Range of Technical Support Available:
- Lowest Level: Manual entry of summary data from reports generated by operational systems onto an account-specific spreadsheet. This is mostly a kind of bookkeeping that keeps records of historical sales and costs. It’s a simple though tedious beginning to tracking profitability and sales forecasting. Strategic account managers should not be doing the data entry required.
- Mid-Level: Constructing a Strategic Accounts department data warehouse. Such a system would usually include appropriate Business Intelligence software (Cognos, Business Objects, Hyperion) all of which allow one to slice and dice data easily in various ways – such as sales by customer location and line of business over the last three years--to provide account-specific reports.
- High-Level: Implementing a Customer Relationship Management (CRM) system’s sales module (as opposed to call center, marketing, or field service modules) that has automated feeds from operational systems for sales and profitability data.

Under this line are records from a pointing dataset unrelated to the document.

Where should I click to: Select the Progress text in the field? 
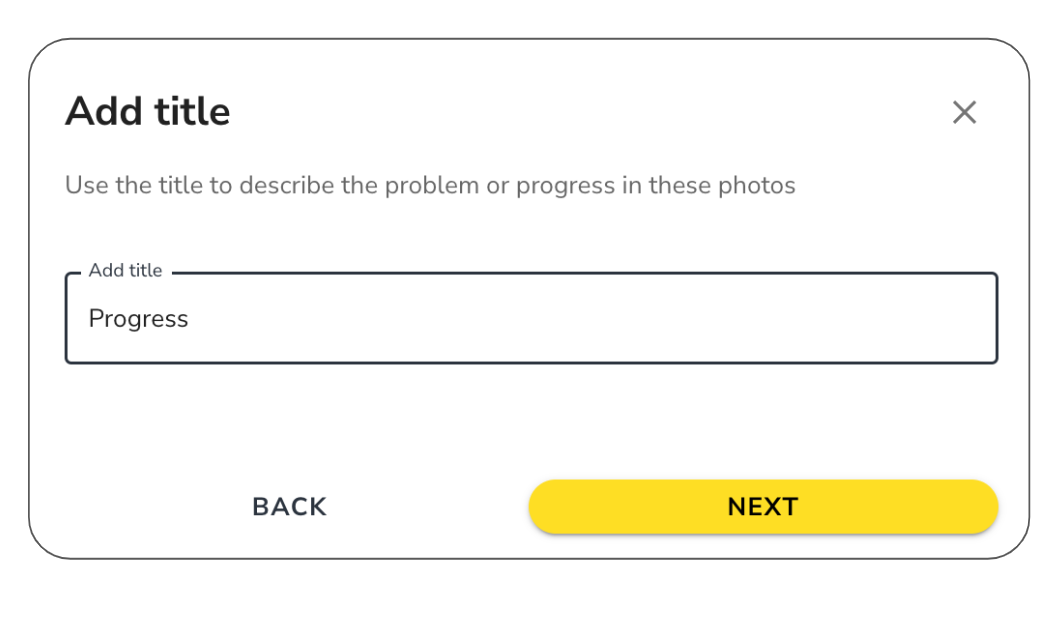[x=138, y=318]
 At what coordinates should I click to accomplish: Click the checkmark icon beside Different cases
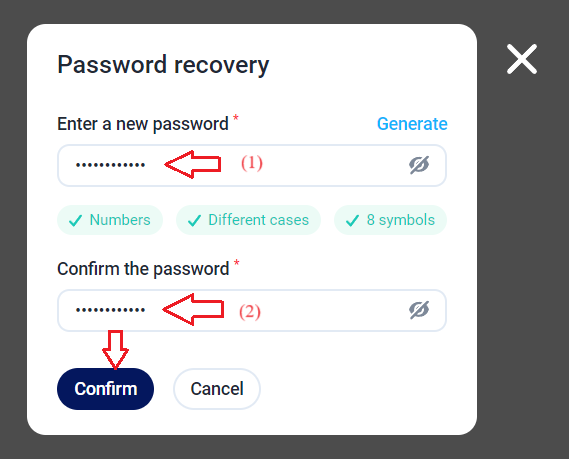coord(195,220)
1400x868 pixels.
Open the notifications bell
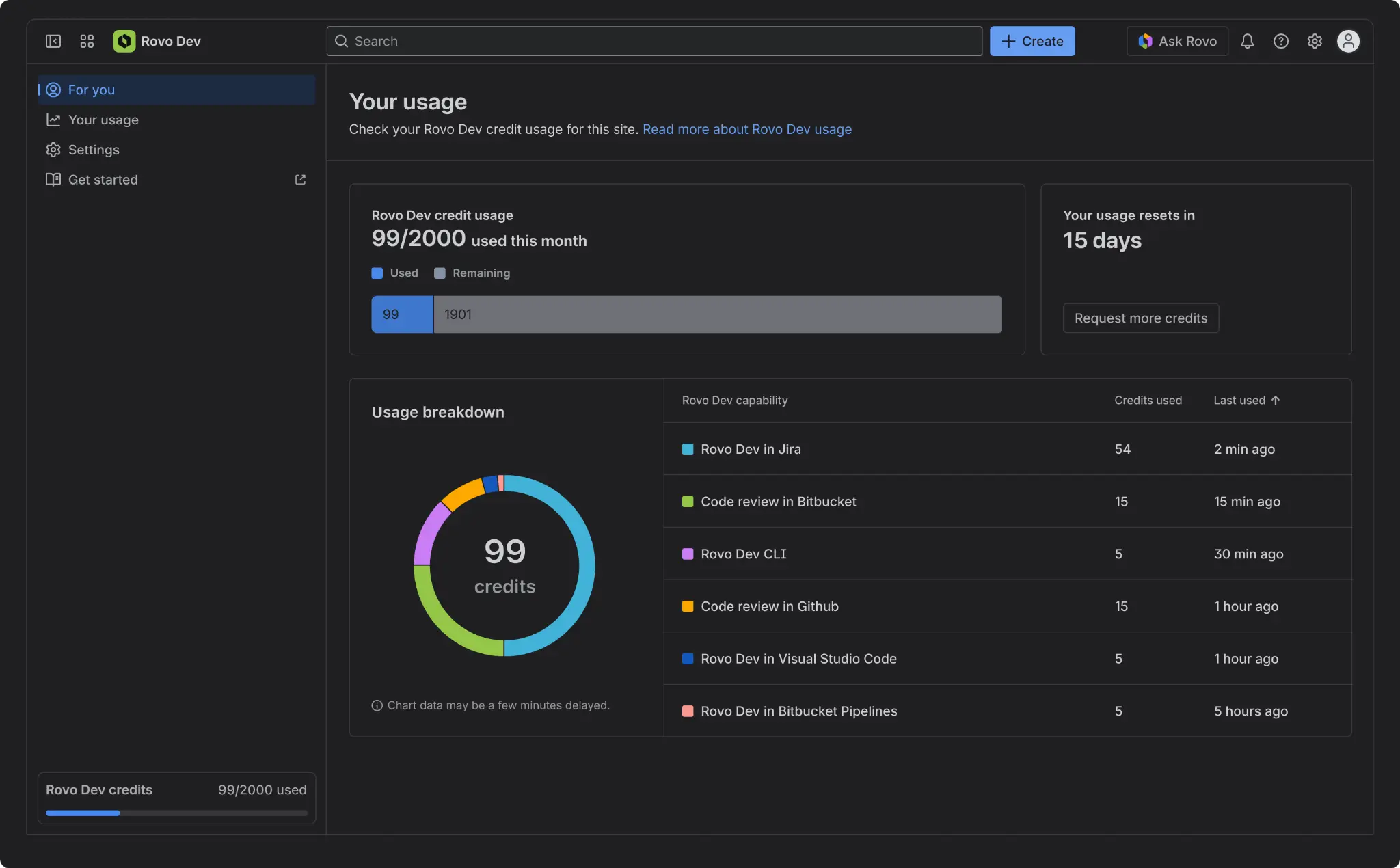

The strategic account manager must be able to monitor projects that are underway in his/her organization that benefit a specific account or will somehow impact that account. Monitoring is not managing - so a high-powered project management system is not required. However, it is critical for the strategic account manager to be aware of major milestone completion--either on-time or potential delays--and whether budgets are being met that impact either the customer or account profitability. Here then are five critical abilities that a strategic account program requires. If someone is attempting to sell you a system that "will solve all your strategic account management problems," we suggest you take the time to see if the system you are considering can really do the five things we list above. Such questions can save you and your firm a great deal of pain and money.
Range of Technical Support Available:
- Lowest Level: Receive reports from the project manager of every project impacting the accounts and have a way to store and retrieve them electronically, such as Outlook.
- Mid-Level: Custom web-based applications to support project monitoring as a customer add-on to the organization’s project management software. This function might also be built into the software.
- High-Level: Customizing a Customer Relationship Management (CRM) system to support the project monitoring process--review of progress and tracking, of major milestone completion and budget expenditures. One example would be Deltek at http://www.deltek.com. Deltek’s CRM application is primarily used by for project-oriented companies – mainly engineers and architects. Other industries would have to customize their own CRM applications to support.
Account management programs frequently complain that their internal IT departments give them tools they can’t use or don’t ask for. On the other hand, IT departments often complain that account management personnel don’t know what they want. Hopefully these range of technical support needs and options will allow you to have a more productive dialogue with your IT resources and will allow you to better manage your customer relationship assets.